BEGIN Task data

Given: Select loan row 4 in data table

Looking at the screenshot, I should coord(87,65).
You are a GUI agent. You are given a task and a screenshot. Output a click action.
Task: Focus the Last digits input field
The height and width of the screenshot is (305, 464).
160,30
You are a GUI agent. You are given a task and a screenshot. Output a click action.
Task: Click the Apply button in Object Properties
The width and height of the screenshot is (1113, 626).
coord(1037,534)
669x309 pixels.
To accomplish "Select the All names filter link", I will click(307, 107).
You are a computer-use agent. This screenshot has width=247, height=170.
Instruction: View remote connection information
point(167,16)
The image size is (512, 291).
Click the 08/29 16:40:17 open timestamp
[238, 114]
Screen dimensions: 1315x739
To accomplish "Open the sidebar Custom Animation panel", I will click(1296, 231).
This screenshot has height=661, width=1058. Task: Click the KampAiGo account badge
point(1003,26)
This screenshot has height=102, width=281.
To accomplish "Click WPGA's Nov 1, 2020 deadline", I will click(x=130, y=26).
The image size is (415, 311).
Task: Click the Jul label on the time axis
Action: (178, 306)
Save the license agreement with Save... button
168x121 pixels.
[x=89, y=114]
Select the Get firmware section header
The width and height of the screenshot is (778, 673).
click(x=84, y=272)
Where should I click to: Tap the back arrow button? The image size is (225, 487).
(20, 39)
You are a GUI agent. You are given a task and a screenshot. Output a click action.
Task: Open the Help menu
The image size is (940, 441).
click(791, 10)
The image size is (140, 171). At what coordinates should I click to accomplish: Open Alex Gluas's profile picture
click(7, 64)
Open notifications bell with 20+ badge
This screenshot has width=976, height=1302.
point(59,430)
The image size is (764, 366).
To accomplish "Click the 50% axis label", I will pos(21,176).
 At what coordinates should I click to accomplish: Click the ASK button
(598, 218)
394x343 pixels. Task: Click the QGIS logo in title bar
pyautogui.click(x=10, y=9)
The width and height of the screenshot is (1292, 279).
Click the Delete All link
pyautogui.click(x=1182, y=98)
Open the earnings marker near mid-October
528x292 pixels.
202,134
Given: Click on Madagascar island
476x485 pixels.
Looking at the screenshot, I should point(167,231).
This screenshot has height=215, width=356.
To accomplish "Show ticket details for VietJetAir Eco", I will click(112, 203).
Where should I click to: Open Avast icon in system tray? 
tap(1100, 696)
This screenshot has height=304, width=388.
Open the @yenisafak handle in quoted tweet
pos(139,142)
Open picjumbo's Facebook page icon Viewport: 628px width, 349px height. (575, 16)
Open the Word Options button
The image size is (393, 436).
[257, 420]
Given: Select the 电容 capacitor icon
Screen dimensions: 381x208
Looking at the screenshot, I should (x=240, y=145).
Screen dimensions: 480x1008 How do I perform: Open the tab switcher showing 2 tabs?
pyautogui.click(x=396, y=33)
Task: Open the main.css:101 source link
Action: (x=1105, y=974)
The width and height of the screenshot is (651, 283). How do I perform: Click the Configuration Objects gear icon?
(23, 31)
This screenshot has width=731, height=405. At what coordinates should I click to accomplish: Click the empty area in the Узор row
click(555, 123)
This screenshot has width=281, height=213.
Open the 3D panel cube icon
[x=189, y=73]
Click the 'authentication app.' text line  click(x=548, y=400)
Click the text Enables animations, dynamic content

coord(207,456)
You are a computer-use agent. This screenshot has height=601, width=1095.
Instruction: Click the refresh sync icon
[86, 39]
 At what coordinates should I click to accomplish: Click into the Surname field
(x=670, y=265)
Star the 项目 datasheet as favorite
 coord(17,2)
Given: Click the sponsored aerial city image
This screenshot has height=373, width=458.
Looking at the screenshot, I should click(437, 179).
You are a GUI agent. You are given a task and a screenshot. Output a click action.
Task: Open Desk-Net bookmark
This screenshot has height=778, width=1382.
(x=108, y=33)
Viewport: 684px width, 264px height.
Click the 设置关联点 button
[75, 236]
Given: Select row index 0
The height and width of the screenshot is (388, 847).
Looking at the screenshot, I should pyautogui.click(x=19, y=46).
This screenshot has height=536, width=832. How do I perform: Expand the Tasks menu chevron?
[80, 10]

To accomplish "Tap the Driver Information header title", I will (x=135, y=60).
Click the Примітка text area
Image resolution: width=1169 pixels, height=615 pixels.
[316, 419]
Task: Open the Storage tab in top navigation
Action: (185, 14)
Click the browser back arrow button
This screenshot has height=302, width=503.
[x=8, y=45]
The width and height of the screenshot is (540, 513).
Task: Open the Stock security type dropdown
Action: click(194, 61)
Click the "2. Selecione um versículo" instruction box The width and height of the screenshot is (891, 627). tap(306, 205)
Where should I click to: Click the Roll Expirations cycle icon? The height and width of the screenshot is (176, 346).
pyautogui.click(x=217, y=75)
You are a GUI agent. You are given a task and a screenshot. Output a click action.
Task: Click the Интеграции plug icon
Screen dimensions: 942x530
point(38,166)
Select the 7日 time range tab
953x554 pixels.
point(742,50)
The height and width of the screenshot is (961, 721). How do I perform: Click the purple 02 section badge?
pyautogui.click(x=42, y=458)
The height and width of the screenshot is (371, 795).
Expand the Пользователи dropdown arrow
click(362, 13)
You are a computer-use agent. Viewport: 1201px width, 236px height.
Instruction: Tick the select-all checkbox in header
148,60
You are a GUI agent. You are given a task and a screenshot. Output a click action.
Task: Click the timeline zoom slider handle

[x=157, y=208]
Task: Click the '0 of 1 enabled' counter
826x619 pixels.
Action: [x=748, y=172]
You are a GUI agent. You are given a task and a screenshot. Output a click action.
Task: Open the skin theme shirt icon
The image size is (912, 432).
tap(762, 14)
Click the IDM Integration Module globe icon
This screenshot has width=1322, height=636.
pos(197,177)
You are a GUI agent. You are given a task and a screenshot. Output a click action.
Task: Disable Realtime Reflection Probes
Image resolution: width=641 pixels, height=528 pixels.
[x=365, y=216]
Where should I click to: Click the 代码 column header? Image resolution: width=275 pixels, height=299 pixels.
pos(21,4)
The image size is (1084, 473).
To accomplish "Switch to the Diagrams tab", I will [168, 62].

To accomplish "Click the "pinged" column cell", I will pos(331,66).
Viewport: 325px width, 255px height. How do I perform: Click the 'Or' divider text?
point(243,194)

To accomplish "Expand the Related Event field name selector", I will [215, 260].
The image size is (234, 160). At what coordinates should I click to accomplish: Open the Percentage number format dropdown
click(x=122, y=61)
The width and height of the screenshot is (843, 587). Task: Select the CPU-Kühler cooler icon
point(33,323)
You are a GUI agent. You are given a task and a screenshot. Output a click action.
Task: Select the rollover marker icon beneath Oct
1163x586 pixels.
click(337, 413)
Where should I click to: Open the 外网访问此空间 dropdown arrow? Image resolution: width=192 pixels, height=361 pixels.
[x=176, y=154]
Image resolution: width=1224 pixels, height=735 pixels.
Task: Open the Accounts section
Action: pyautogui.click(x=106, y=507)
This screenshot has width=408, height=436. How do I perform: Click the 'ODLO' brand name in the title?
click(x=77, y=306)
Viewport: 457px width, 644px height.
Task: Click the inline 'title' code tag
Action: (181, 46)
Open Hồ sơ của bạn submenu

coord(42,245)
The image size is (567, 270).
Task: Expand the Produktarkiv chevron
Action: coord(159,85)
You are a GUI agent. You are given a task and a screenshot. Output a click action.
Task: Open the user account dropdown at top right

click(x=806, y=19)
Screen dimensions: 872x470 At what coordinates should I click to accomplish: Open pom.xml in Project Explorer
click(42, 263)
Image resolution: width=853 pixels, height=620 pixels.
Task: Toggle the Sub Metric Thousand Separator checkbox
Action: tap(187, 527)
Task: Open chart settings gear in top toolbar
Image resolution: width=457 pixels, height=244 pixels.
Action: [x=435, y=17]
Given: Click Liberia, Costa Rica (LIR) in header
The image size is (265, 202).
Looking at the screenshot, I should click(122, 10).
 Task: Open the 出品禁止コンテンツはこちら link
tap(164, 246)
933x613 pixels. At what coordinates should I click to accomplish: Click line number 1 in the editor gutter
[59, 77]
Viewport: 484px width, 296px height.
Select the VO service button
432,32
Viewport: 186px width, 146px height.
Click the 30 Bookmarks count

END Task data

To do
Copy each line of the data above that holds "marker".

Answer below
Open the earnings marker near mid-October
Task: Select the rollover marker icon beneath Oct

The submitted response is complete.